Research on shots developed in response to H5N1 bird flu, which is more fatal than the pandemic variety but spreads much less easily between humans, has helped vaccine manufacturers develop safe H1N1 shots quickly, according to Kieny.

"Based on the extensive knowledge available on seasonal vaccines and the results obtained through evaluation of H5N1 avian influenza vaccines, there is no doubt that it will be possible to make effective H1N1 pandemic vaccines," she said.

U.S. researchers said this week that H1N1 appeared unlikely to mix with other circulating flu viruses into a "superbug." Kieny said the new strain would have to mutate in a significant way for the vaccines in the works to be rendered ineffective.

"Although the virus can mutate, we hope that there will be enough cross-protection through recognition of the new virus. But if the virus changes too much, we will need new vaccines," she told the WHO Bulletin.

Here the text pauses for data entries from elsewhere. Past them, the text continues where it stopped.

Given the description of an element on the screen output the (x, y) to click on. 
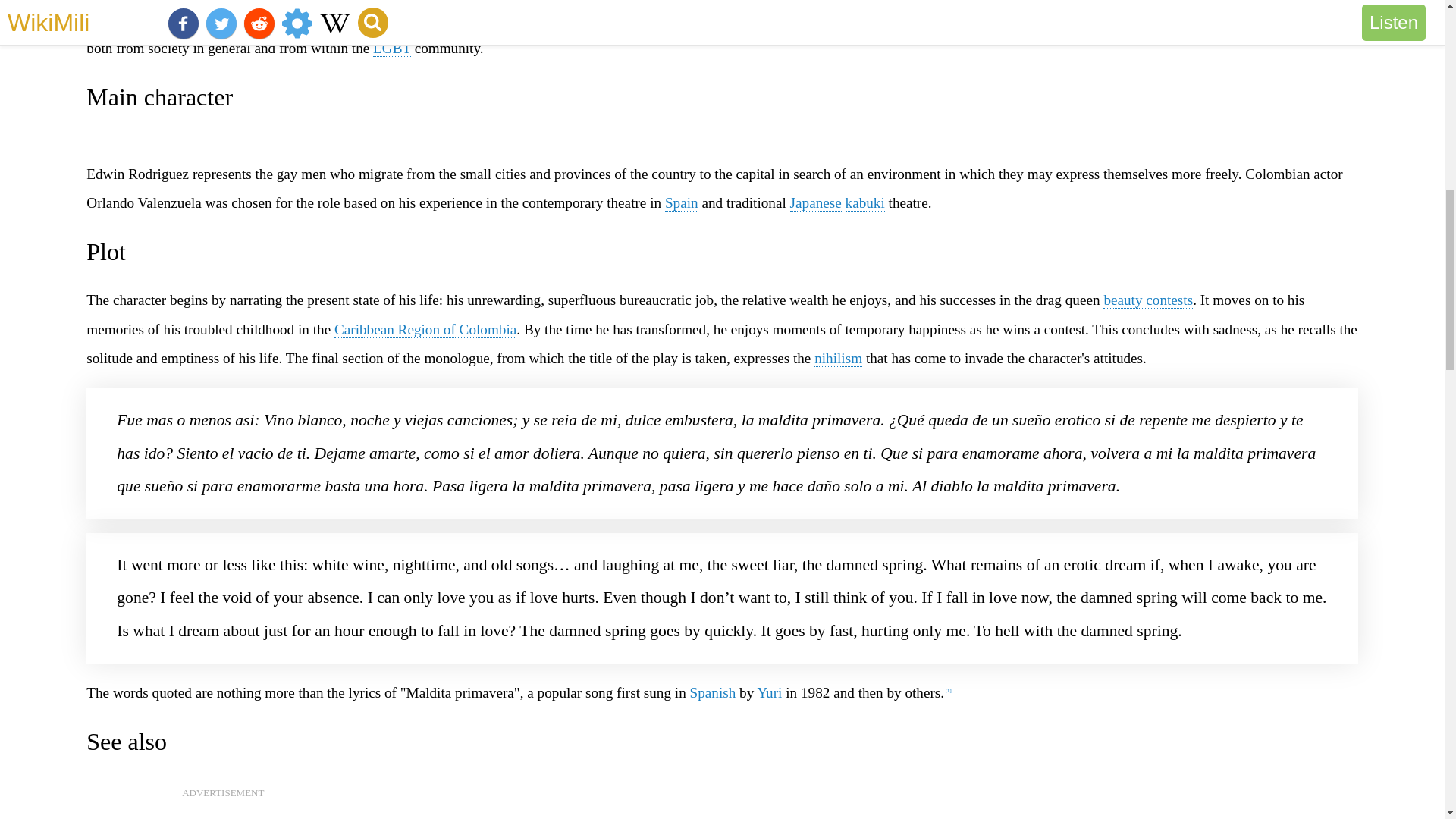
James Joyce (220, 18)
Proust (601, 18)
LGBT (391, 48)
Proust (601, 18)
Kitsch (643, 18)
Ulysses (292, 18)
Molly Bloom (125, 18)
beauty contests (1147, 299)
kabuki (865, 202)
intolerance (1304, 18)
Orlando Valenzuela (142, 202)
Groucho Marx (1049, 18)
kitsch (643, 18)
James Joyce (220, 18)
Spain (681, 202)
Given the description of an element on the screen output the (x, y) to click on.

Kieny stressed that it was neither possible nor necessary to vaccinate every person against the H1N1 flu, which has killed some pregnant women and people with other diseases such as diabetes but caused manageable flu symptoms in most patients.

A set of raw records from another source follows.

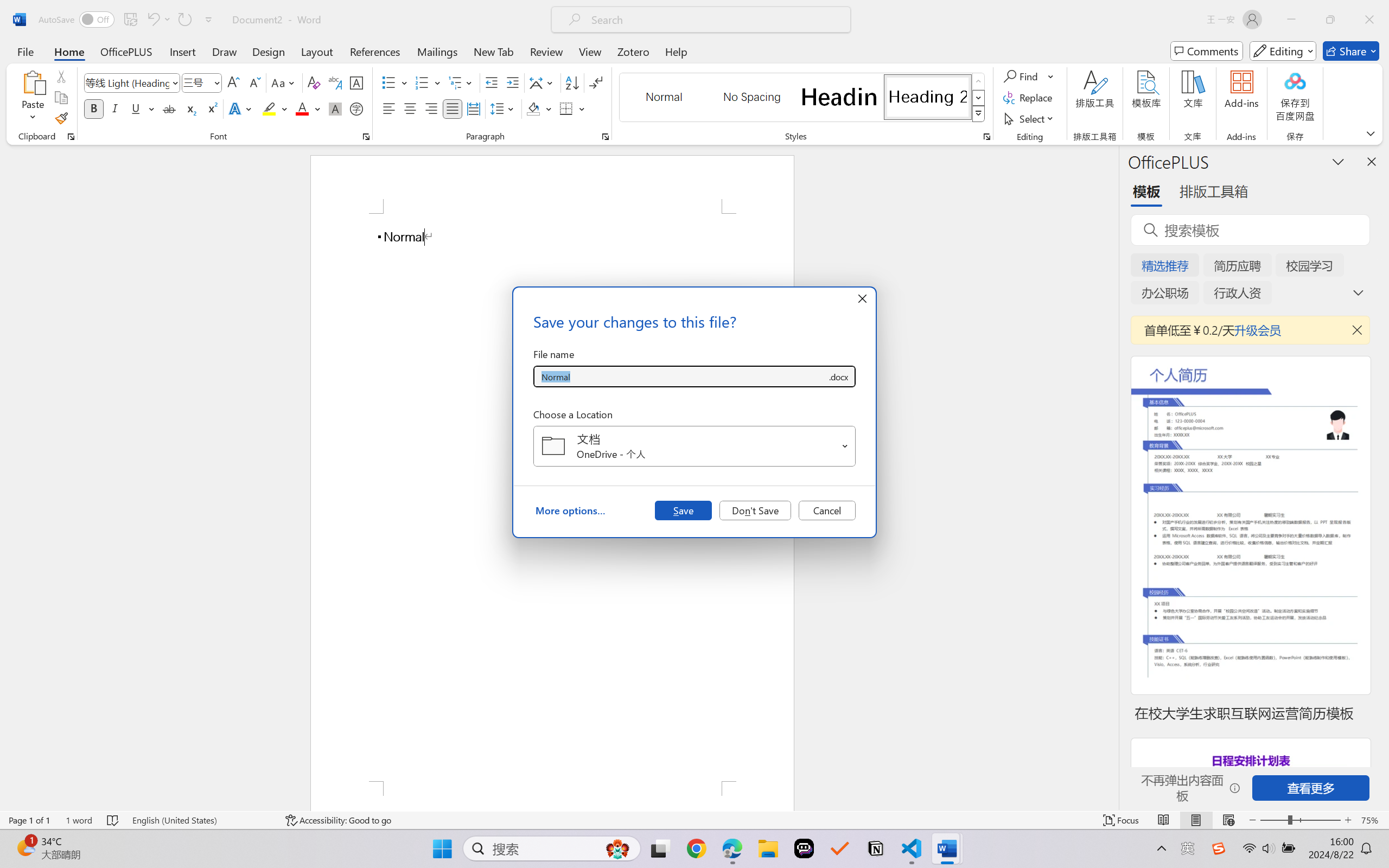
Comments (1206, 50)
Find (1022, 75)
Sort... (571, 82)
Underline (135, 108)
Share (1350, 51)
Shrink Font (253, 82)
File name (680, 376)
Superscript (210, 108)
Given the description of an element on the screen output the (x, y) to click on. 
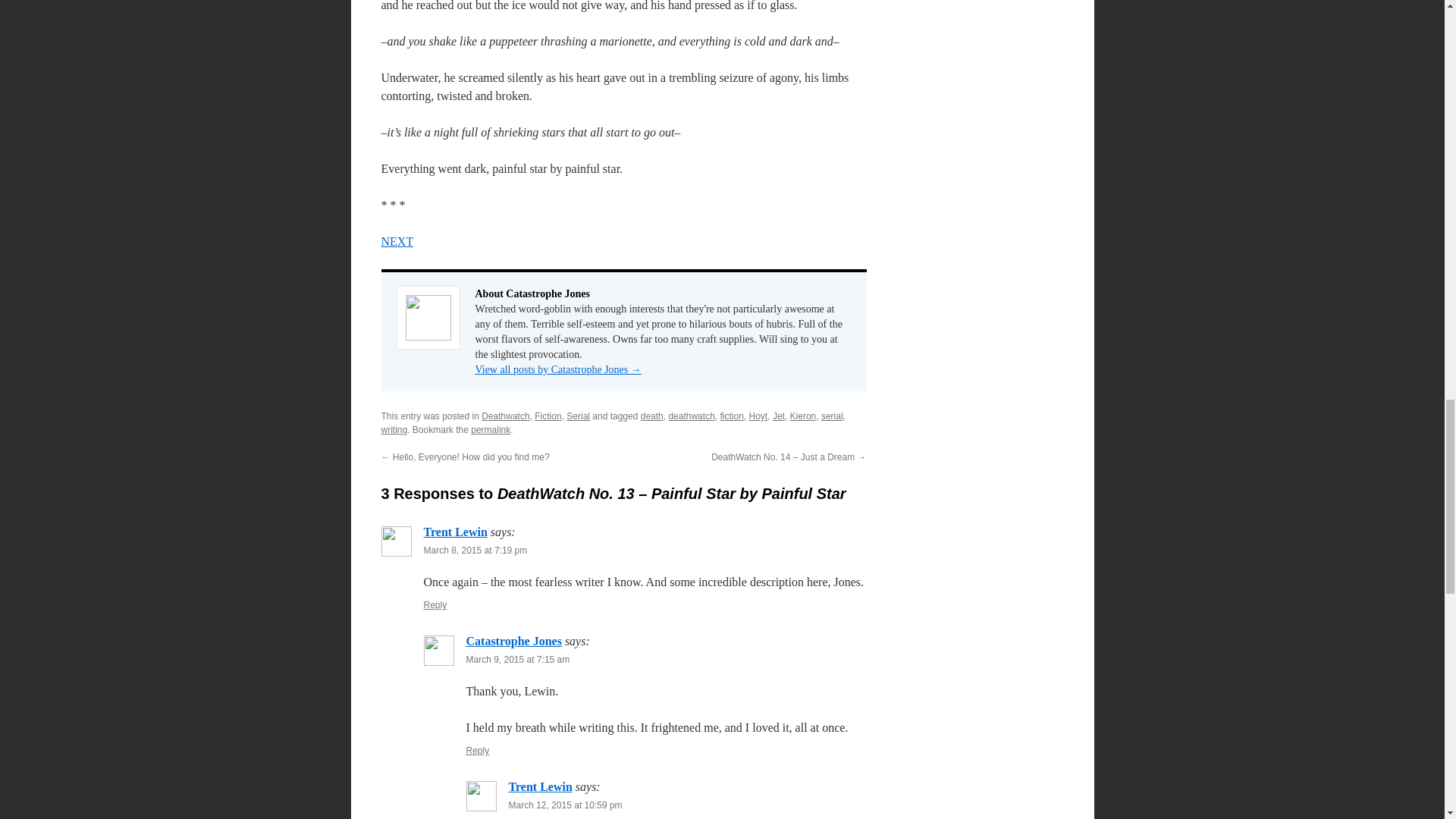
permalink (490, 429)
Jet (778, 416)
deathwatch (691, 416)
Deathwatch (505, 416)
NEXT (396, 241)
fiction (730, 416)
Serial (577, 416)
Kieron (803, 416)
Fiction (547, 416)
writing (393, 429)
death (651, 416)
serial (832, 416)
Hoyt (758, 416)
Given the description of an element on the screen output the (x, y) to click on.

"We should not be 'hypnotised' by vaccines," she said.

"There are other measures, such as social distancing, school closure, avoidance of large gatherings, antibiotics and personal hygiene," she said. "This is not like rabies, which is 100 percent fatal. We are talking about a disease from which most people recover very well."

The WHO predicts that a third of the world's population will eventually be infected with H1N1, commonly known as swine flu. So far, at least 2,185 people have died from it and millions of people have been infected.